[Stored items]
↓

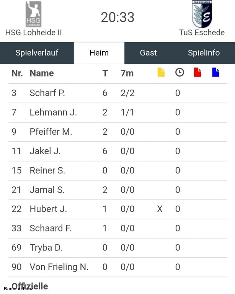Screen dimensions: 235x294
Task: Click the HSG Lohheide II team name
Action: point(34,33)
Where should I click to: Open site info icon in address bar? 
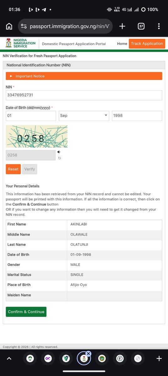click(x=24, y=26)
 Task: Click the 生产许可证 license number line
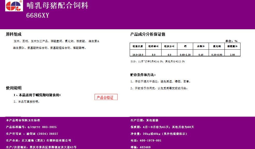tap(32, 134)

↑

#### Assignment
Starting at the line that holds "Where should I", retype every line through the end of the data, both ends included. Pictures stay out of the copy.

#### Finished task
Where should I click to: Open site info icon in address bar? 
click(x=24, y=26)
 Task: Click the 生产许可证 license number line
tap(32, 134)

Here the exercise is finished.